A pocos kilómetros de Abu Tarek ha encontrado también refugio el agricultor Naser Baruk, de 45 años. Añora las aceitunas y los pistachos que abundan en sus tierras de Al Teh (a 35 kilómetros al sur de Idlib ciudad), de la que tuvo huir ante el avance del Ejército regular sirio hará ocho meses con sus 10 hijos —de entre 2 y 20 años— y su mujer. Fueron a parar en un asentamiento informal de un poblado llamado Al Batne, a 10 kilómetros al norte de Idlib capital. “Apenas hemos conseguido algo de patatas y arroz”, se queja. Las enfermedades respiratorias y dermatológicas se contagian rápidamente entre unas gentes que temen más morir de frío que de hambre.
El destino parece burlarse de estos tres hombres: un ingeniero que habita una tienda sin electricidad, un carpintero en una casa sin ventanas y un agricultor en un campo que no puede trabajar. Ninguno se plantea volver a territorios bajo control del Gobierno de El Asad. "Ha vertido demasiada sangre en estas tierras", alegan.
Sin embargo, y a diferencia de la de Abu Tarek, la historia de Baruk es una de solidaridad y esperanza. Vive en un campo con 179 tiendas que albergan a 3.000 personas, la mitad de ellos menores, e íntegramente financiadas por las remesas de amigos o allegados sirios refugiados en Europa. “Mandan cantidades pequeñas de 100 o 200 dólares”, explica Abdelsalim al Yusef, responsable del campo. “Una tienda es ahora mismo el sueño de toda familia en el noroeste de Siria”, repite Al Yusef. Y conseguir un vehículo para alejarse lo más posible del frente. La mayoría anhela viajar después de Idlib a Berlín, la capital de Alemania.
Atmeh, el mayor asentamiento de Siria
El ingeniero Jalid Zafiri ganaba bien trabajando en el Golfo, pero en 2012, y temiendo por su familia, regresó a Siria. Pensó en embarcarse en una patera en las costas turcas, pero lo descartó ante la probabilidad de que sus hijos murieran ahogados.

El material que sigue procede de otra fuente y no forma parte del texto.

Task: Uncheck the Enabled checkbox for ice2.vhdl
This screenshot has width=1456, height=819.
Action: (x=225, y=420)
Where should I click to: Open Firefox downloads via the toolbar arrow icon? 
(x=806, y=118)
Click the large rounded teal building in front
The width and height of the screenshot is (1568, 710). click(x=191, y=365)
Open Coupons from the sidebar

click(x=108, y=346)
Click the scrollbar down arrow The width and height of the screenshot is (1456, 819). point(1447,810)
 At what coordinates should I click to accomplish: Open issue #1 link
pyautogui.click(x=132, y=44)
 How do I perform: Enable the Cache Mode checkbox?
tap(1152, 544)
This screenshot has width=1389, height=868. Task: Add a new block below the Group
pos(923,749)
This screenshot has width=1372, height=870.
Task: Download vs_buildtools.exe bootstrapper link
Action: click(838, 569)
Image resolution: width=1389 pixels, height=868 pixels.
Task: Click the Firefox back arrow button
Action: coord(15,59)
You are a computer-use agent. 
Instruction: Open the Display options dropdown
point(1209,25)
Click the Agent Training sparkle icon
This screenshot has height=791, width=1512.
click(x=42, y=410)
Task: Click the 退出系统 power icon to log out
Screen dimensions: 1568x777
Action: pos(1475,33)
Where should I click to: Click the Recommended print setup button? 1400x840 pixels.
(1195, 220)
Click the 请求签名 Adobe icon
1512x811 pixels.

Precisamente, el asentamiento informal de Atmeh se fundó en 2012 por gentes que huyeron de los bombardeos sirios en la campiña de Hama. “Turquía les cerró el paso, distribuyó tiendas y se instalaron”, resume Alí Jalfe, a cargo de la comunicación en el campo.
Allí han quedado progresivamente atascadas varias olas de desplazados en un limbo que hoy suma más de medio millón de personas. Entre ellos, 80 tiendas con 1.000 iraquíes que en 2014 huyeron del Estado Islámico (ISIS, por sus siglas en inglés) soñando también con llegar a Europa. No lo consiguieron y hasta el paso fronterizo de Atmeh les alcanzó el ISIS en 2016 cuando un atentado dejó medio centenar de muertos y dos soldados turcos entre los heridos. Tras el incidente, Ankara selló el cruce también a las ONG turcas que distribuían ayuda. Un año después, la provincia de Idlib quedó bajo el control de los combatientes de Hayat Tahrir al Sham, compendio de fuerzas yihadistas lideradas por la rama local de Al Qaeda, tras una serie de guerras intestinas que desplazaron a miles de civiles.
“Este sitio se ha convertido en una ciudad enorme y desoladora”, dice Zafiri. Para evitar la criminalidad y abusos sexuales, el asentamiento ha quedado dividido en nueve campos. La guerra ha acabado por erosionar la hospitalidad siria: en la ciudad de Atmeh los vecinos hacen su agosto alquilando un cuarto por entre 100 y 500 dólares mensuales (entre 91 y 450 euros, lo que supone hasta un año de ahorros). Los dueños de las tierras donde se yerguen las tiendas también cobran un alquiler por metro cuadrado. “Sinceramente me preocupa el coronavirus. Si llega aquí, será una hecatombe”, se desahoga el ingeniero antes de colgar.